Profundidades Nucleares Saturadas
Atomic nucleus

Profundidades Nucleares Saturadas

En el centro exacto de un núcleo de plomo-208, el universo entero se contrae a una plenitud sin límite: en todas las direcciones simultáneamente, lóbulos ambarinos de densidad nucleónica se presionan desde distancias no mayores a dos femtómetros, sus superficies sin borde definido, disolviéndose suavemente unas en otras como cera traslúcida atravesada por luz cálida, sin que exista ninguna línea de visión que escape hacia el vacío. El material que ocupa los intersticios no es ausencia sino presencia activa: un condensado de vacío cromático que bulle en tonos carmesí y siena quemado, atravesado por venas índigo que se dispersan como tinta en fluido denso, manifestación visible de la energía intrínseca del vacío QCD que hierve incluso donde no hay materia ordinaria.
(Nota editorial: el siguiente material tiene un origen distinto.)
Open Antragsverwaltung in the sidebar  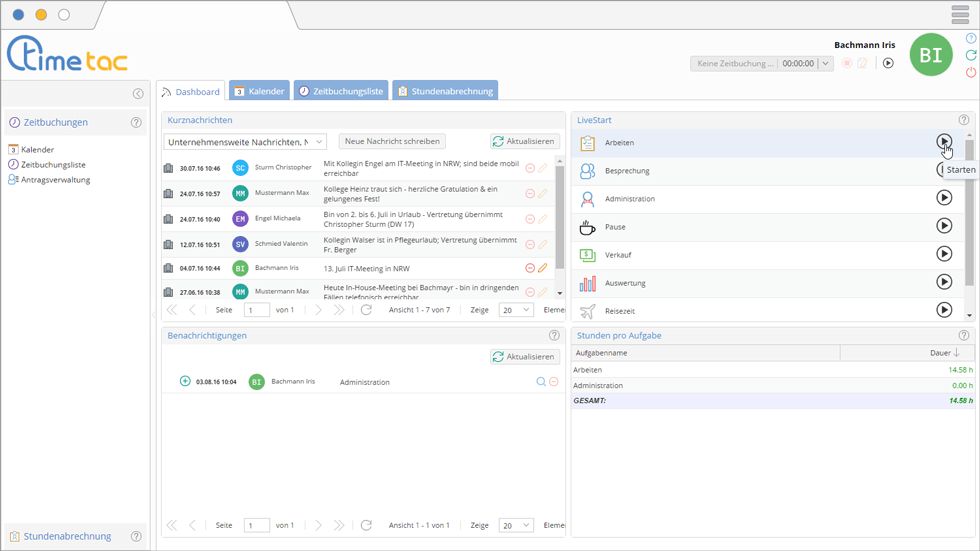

Cada lóbulo contiene en su interior bandas concéntricas de luminosidad ligeramente variable, como anillos de crecimiento dentro de un fósil de ámbar, pues la densidad nuclear saturada —aproximadamente 2,3 × 10¹⁷ kilogramos por metro cúbico— impone una estructura de capas de Shell que modula la probabilidad de presencia de cada nucleón incluso en este centro aplastado. No hay fuente de luz exterior: la iluminación emana por igual de cada masa ambarino-volcánica y del propio condensado intersticial, generando un resplandor volumétrico omnidireccional sin sombras, solo gradientes de saturación que profundizan hacia el ocre oscuro donde tres lóbulos convergen y se tocan antes de fusionar sus bordes en un gradiente compartido de color. La sensación es la de estar embebido dentro de un mineral sólido y radiante que ha conservado fluidez en sus fronteras, todo el medio temblando a una frecuencia demasiado rápida para resolverse en eventos individuales, con la quietud aparente de lo geológico sosteniendo en su interior las energías más violentas que la materia estable puede contener.